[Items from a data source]
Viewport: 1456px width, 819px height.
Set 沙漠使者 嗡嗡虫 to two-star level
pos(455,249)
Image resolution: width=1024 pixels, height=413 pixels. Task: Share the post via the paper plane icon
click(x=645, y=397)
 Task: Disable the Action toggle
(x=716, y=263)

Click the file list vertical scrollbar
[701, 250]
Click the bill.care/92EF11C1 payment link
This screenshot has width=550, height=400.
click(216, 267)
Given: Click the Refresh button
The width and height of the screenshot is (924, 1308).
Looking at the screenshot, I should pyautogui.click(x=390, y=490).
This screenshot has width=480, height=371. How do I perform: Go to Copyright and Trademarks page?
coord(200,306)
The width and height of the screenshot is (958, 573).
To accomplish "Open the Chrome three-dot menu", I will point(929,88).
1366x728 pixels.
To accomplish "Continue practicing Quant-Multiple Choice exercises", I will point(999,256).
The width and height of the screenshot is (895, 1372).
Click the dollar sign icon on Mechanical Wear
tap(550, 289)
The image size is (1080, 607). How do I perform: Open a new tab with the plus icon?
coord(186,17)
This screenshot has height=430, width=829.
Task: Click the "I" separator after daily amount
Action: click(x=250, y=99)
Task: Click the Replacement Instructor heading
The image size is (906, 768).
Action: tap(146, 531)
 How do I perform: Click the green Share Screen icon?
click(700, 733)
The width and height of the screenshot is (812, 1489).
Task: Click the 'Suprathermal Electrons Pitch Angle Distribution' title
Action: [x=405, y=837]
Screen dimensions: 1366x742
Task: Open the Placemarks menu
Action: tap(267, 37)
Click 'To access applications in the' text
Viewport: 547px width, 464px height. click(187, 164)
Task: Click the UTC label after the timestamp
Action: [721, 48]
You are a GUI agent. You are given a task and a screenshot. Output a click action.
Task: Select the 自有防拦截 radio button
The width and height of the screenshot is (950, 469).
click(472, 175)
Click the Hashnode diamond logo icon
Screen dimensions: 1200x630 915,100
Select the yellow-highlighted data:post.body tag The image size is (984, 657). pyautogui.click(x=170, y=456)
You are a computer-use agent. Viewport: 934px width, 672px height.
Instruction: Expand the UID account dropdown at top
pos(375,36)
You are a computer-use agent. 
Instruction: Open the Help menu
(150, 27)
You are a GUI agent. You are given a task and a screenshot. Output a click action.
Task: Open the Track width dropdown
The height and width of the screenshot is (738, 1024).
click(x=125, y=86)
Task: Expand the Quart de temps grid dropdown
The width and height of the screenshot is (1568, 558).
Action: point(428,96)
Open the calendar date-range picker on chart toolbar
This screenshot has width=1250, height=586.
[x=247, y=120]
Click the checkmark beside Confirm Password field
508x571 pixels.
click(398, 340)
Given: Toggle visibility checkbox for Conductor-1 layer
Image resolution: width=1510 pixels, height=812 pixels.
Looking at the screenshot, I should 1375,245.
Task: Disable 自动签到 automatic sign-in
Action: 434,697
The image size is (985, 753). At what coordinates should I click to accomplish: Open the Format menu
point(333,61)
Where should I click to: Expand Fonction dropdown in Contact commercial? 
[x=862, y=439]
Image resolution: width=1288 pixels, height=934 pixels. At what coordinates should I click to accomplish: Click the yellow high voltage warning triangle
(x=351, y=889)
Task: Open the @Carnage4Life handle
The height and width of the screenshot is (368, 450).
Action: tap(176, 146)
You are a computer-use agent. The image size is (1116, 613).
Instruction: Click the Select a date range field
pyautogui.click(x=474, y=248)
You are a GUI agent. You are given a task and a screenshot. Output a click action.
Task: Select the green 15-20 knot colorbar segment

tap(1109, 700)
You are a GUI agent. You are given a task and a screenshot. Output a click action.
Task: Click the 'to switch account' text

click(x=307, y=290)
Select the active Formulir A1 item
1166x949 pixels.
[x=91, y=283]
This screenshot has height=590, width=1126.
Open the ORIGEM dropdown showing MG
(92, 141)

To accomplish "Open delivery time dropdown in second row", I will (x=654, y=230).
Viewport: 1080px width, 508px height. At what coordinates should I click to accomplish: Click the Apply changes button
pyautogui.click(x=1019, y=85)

Assignment
Retype the entries shown above. Keep every word exactly as it is.

Completed exercise
Viewport: 1456px width, 819px height.
Set 沙漠使者 嗡嗡虫 to two-star level
pos(455,249)
Image resolution: width=1024 pixels, height=413 pixels. Task: Share the post via the paper plane icon
click(x=645, y=397)
 Task: Disable the Action toggle
(x=716, y=263)

Click the file list vertical scrollbar
[701, 250]
Click the bill.care/92EF11C1 payment link
This screenshot has width=550, height=400.
click(216, 267)
Given: Click the Refresh button
The width and height of the screenshot is (924, 1308).
Looking at the screenshot, I should pyautogui.click(x=390, y=490).
This screenshot has width=480, height=371. How do I perform: Go to Copyright and Trademarks page?
coord(200,306)
The width and height of the screenshot is (958, 573).
To accomplish "Open the Chrome three-dot menu", I will point(929,88).
1366x728 pixels.
To accomplish "Continue practicing Quant-Multiple Choice exercises", I will point(999,256).
The width and height of the screenshot is (895, 1372).
Click the dollar sign icon on Mechanical Wear
tap(550, 289)
The image size is (1080, 607). How do I perform: Open a new tab with the plus icon?
coord(186,17)
This screenshot has height=430, width=829.
Task: Click the "I" separator after daily amount
Action: click(x=250, y=99)
Task: Click the Replacement Instructor heading
The image size is (906, 768).
Action: tap(146, 531)
 How do I perform: Click the green Share Screen icon?
click(700, 733)
The width and height of the screenshot is (812, 1489).
Task: Click the 'Suprathermal Electrons Pitch Angle Distribution' title
Action: [x=405, y=837]
Screen dimensions: 1366x742
Task: Open the Placemarks menu
Action: tap(267, 37)
Click 'To access applications in the' text
Viewport: 547px width, 464px height. click(187, 164)
Task: Click the UTC label after the timestamp
Action: [721, 48]
You are a GUI agent. You are given a task and a screenshot. Output a click action.
Task: Select the 自有防拦截 radio button
The width and height of the screenshot is (950, 469).
click(472, 175)
Click the Hashnode diamond logo icon
Screen dimensions: 1200x630 915,100
Select the yellow-highlighted data:post.body tag The image size is (984, 657). pyautogui.click(x=170, y=456)
You are a computer-use agent. Viewport: 934px width, 672px height.
Instruction: Expand the UID account dropdown at top
pos(375,36)
You are a computer-use agent. 
Instruction: Open the Help menu
(150, 27)
You are a GUI agent. You are given a task and a screenshot. Output a click action.
Task: Open the Track width dropdown
The height and width of the screenshot is (738, 1024).
click(x=125, y=86)
Task: Expand the Quart de temps grid dropdown
The width and height of the screenshot is (1568, 558).
Action: point(428,96)
Open the calendar date-range picker on chart toolbar
This screenshot has width=1250, height=586.
[x=247, y=120]
Click the checkmark beside Confirm Password field
508x571 pixels.
click(398, 340)
Given: Toggle visibility checkbox for Conductor-1 layer
Image resolution: width=1510 pixels, height=812 pixels.
Looking at the screenshot, I should 1375,245.
Task: Disable 自动签到 automatic sign-in
Action: 434,697
The image size is (985, 753). At what coordinates should I click to accomplish: Open the Format menu
point(333,61)
Where should I click to: Expand Fonction dropdown in Contact commercial? 
[x=862, y=439]
Image resolution: width=1288 pixels, height=934 pixels. At what coordinates should I click to accomplish: Click the yellow high voltage warning triangle
(x=351, y=889)
Task: Open the @Carnage4Life handle
The height and width of the screenshot is (368, 450).
Action: tap(176, 146)
You are a computer-use agent. The image size is (1116, 613).
Instruction: Click the Select a date range field
pyautogui.click(x=474, y=248)
You are a GUI agent. You are given a task and a screenshot. Output a click action.
Task: Select the green 15-20 knot colorbar segment

tap(1109, 700)
You are a GUI agent. You are given a task and a screenshot. Output a click action.
Task: Click the 'to switch account' text

click(x=307, y=290)
Select the active Formulir A1 item
1166x949 pixels.
[x=91, y=283]
This screenshot has height=590, width=1126.
Open the ORIGEM dropdown showing MG
(92, 141)

To accomplish "Open delivery time dropdown in second row", I will (x=654, y=230).
Viewport: 1080px width, 508px height. At what coordinates should I click to accomplish: Click the Apply changes button
pyautogui.click(x=1019, y=85)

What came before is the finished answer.